Here is idea is, that even the French pages will contain some English that we want to use in matching. It's most likely boilerplate but may help when comparing pages for very different parts of a website.
The fileformat is:
`filename<TAB>sentence`
-
Copy DOMAIN.translate file to CLSP cluster and translate with moses:
cd /home/cbuck/b07/en-fr
cut -f 2 mammusique.com.translate | /home/pkoehn/moses/scripts/tokenizer/normalize-punctuation.perl fr | /home/pkoehn/moses/scripts/tokenizer/tokenizer.perl -l fr | /home/pkoehn/moses/scripts/recaser/truecase.perl --model /home/pkoehn/experiment/crawltest-fr-en/truecaser/truecase-model.3.fr | /home/pkoehn/moses/bin/moses.2015-03-23 -f moses.tuned.ini.7 -threads 30 | /home/pkoehn/moses/scripts/recaser/detruecase.perl > mammusique.com.translated
Note that we don't detokenize.
-
Copy file DOMAIN.translated back to Edin and add the first column (the filenames) again and extract n-grams:
paste <(cut -f 1 mammusique.com.translate) mammusique.com.translated | python /home/buck/net/build/DataCollection/baseline/ngrams.py -n 4 > mammusique.com.tngrams
These are the 'translated n-grams' those generated by translation.
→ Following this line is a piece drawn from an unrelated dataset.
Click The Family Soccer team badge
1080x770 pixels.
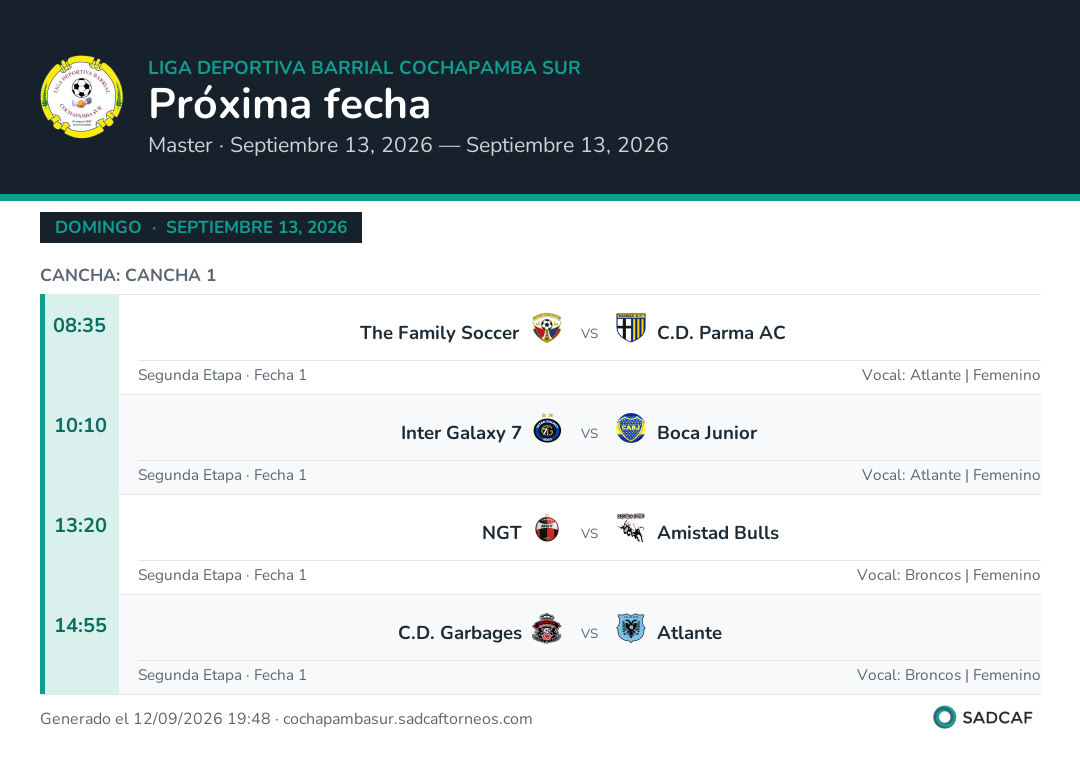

This example uses 4-gram but we should use bigrams as in the Google paper.
-
Extract n-gram for English segments (make sure data is tokenized in the same way as the translated data) as well:
cat mammusique.com.keep | python /home/buck/net/build/DataCollection/baseline/ngrams.py -n 4 | sort > mammusique.com.engrams
-
Compute idf-weighted cosine distance between all source and target documents (we skip the 5-gram based matching step for now):
python /home/buck/net/build/DataCollection/baseline/score_ngrams.py mammusique.com.engrams mammusique.com.tngrams mammusique.com.languages -outfile mammusique.com.matches
Output format is:
`source_file<TAB>target_file<TAB>cosine distance.`